Face à une barrière installée par la police lundi matin, Abderahman, un Marocain de 55 ans, estime que la communauté musulmane est "doublement affectée", stigmatisée d'un côté et salie d'un autre par les extrémistes. "Nous avons peur que quelqu'un vienne et ouvre le feu sur nous dans la mosquée", lâche Mohamed. Rachid, un ami de Mohammed et de Hicham, jure que "le quartier est très calme", qu'"il n'y a pas de cellule (terroriste) ici" mais "malheureusement maintenant l'étiquette est là". Il est pourtant avéré que Molenbeek attire des islamistes radicaux. "Dans cette petite minorité, il y a des figures connues au plan européen, qui attirent des gens, un peu comme le "Londonistan" pouvait en attirer il y a 15 ans", a expliqué un expert des questions terroristes, Claude Moniquet.
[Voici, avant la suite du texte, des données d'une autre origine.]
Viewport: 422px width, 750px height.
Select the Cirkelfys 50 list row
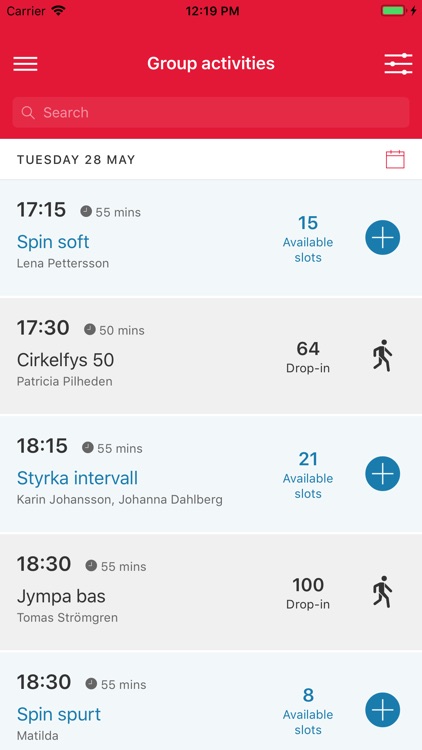click(211, 356)
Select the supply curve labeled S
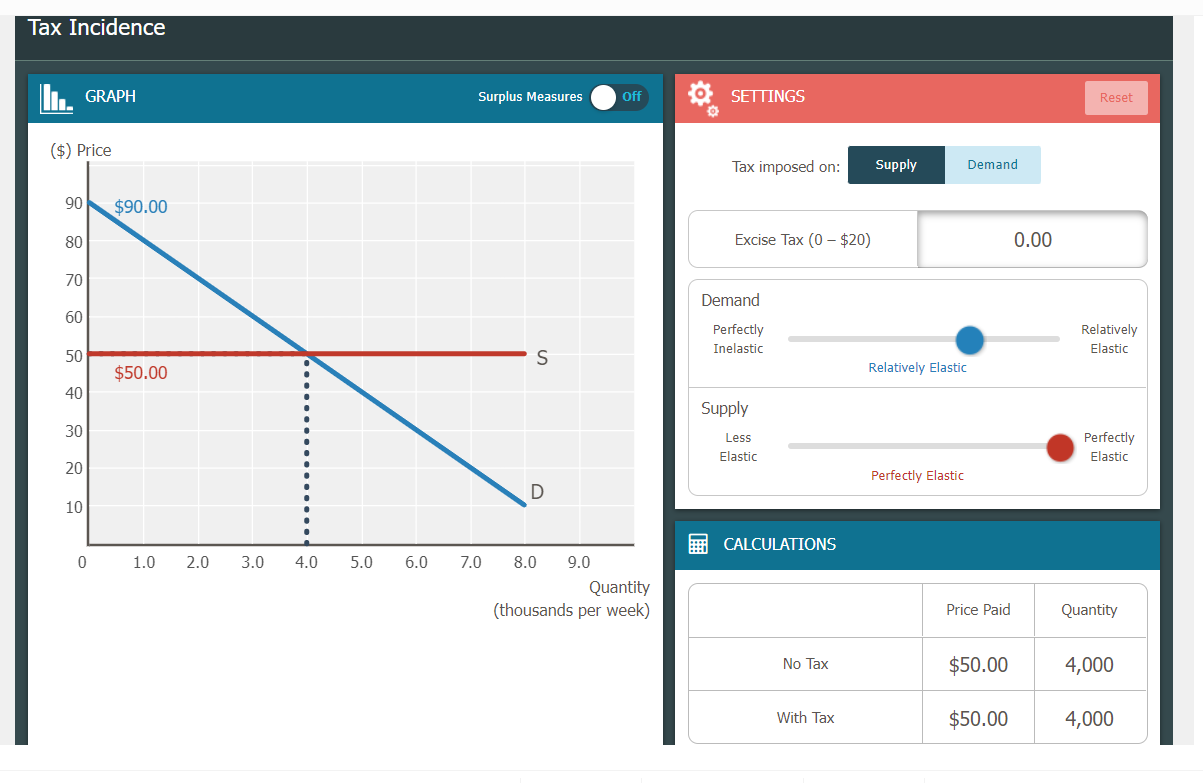 click(450, 353)
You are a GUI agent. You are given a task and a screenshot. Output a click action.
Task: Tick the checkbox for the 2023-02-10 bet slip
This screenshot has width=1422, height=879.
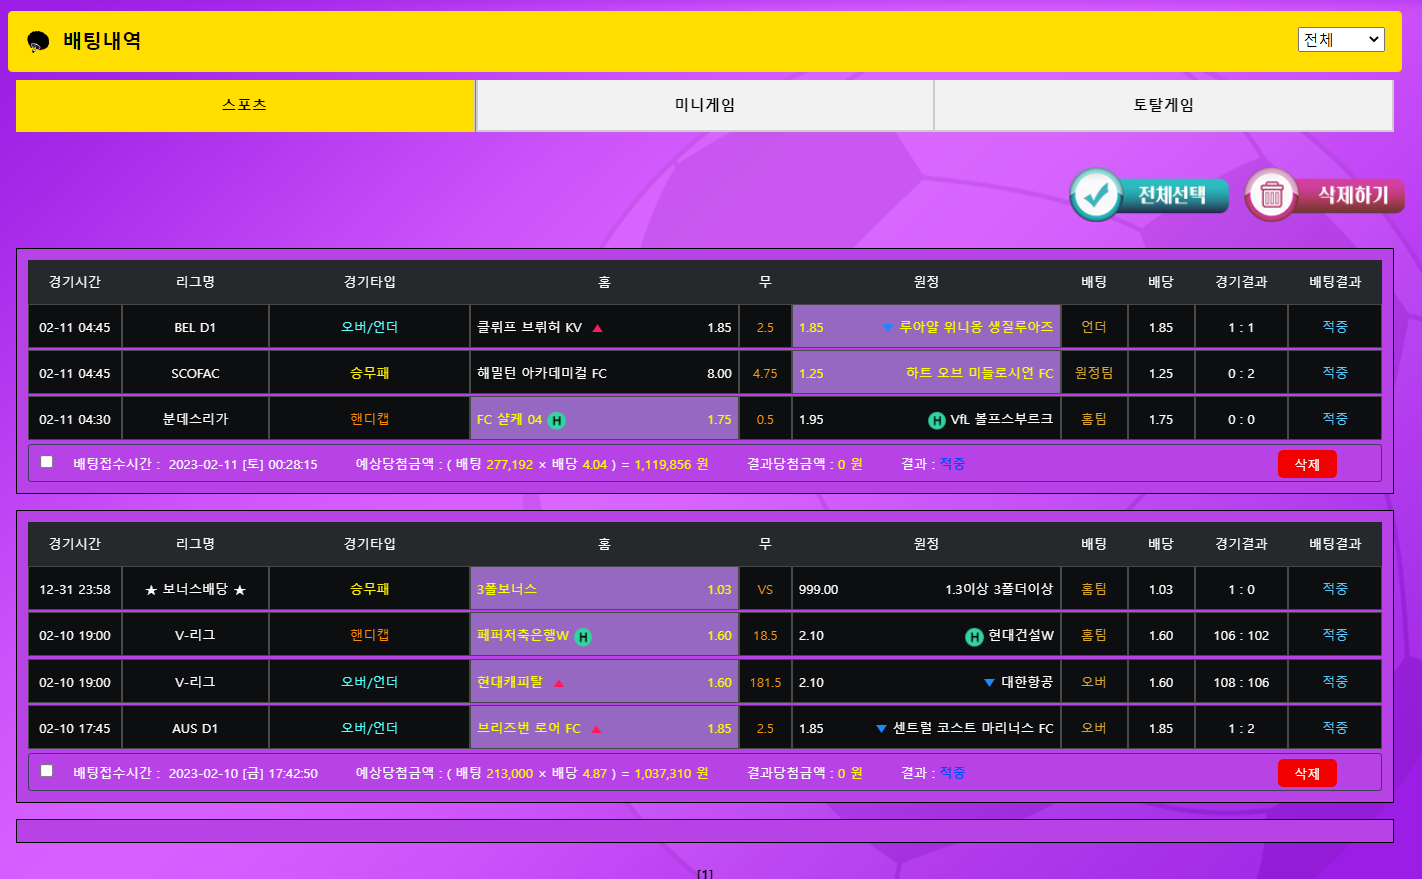46,771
Comme dans le quartier londonien, il y voit "les mêmes genres d'influence, les mêmes prêcheurs radicaux".C'est à Molenbeek qu'avaient séjourné en 2001 les assassins du commandant Massoud en Afghanistan, tout comme Hassan El Haski, condamné pour avoir été l'un des concepteurs des attentats de 2004 à Madrid (191 morts et 1800 blessés), ou encore Mehdi Nemmouche, le principal suspect de l'attentat au Musée juif de Bruxelles en mai 2014. L'auteur de l'attaque en août du Thalys Amsterdam-Paris, Ayoub El Khazzani, y avait séjourné chez sa soeur avant de prendre le train. Enfin, une cellule terroriste démantelée en janvier à Verviers (est) avait des attaches à Molenbeek. Soraya, originaire du Maroc, coiffée d'un voile noir, estime que la police aurait dû réagir plus tôt et pointe un manque de contrôles aux frontières. "Tu peux apporter n'importe quelles armes dans ta voiture, personne ne le saurait", observe-t-elle.
"Cocotte-minute"
"On voit aujourd'hui clairement qu'il y a un nid de terroristes à Molenbeek. C'est un problème qu'on doit impérativement résoudre", admet le ministre belge de l'Intérieur, Jan Jambon, issu du parti nationaliste flamand N-VA, dans une interview à La Libre Belgique. Evoquant les départs de jeunes combattants pour la Syrie, il relève qu'en "Région bruxelloise, et particulièrement à Molenbeek, on dénombre encore plusieurs départs chaque mois"."Le terreau qu'on trouve à Molenbeek, c'est une vraie cocotte-minute", analyse la politologue Corinne Torrekens, spécialiste de l'islam contemporain, listant les "difficultés socio-économiques, scolaires ou professionnelles" qui s'accumulent dans la commune. "Là-dessus viennent se greffer des filières jihadistes", souligne-t-elle dans un entretien avec Le Soir, rappelant qu'avant Molenbeek, d'autres municipalités belges, comme Verviers et Vilvorde, ont attiré l'attention: "C'est là qu'on a enregistré les premiers départs vers la Syrie". Le gouvernement de Charles Michel est sous une intense pression. "J'ai demandé aux services de sécurité de nous faire des propositions très rapidement, aux services judiciaires, de renseignement, afin qu'à Molenbeek, notamment, on puisse avoir une approche beaucoup plus resserrée de lutte contre le radicalisme", a assuré le Premier ministre libéral qui a promis de présenter un "plan d'action opérationnel".